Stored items
BEGIN

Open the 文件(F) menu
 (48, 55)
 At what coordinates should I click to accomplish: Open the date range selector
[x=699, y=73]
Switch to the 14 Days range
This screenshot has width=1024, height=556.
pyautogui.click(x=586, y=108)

END

Print the data above exactly.

→ **Response for this exercise**
Open the 文件(F) menu
 (48, 55)
 At what coordinates should I click to accomplish: Open the date range selector
[x=699, y=73]
Switch to the 14 Days range
This screenshot has width=1024, height=556.
pyautogui.click(x=586, y=108)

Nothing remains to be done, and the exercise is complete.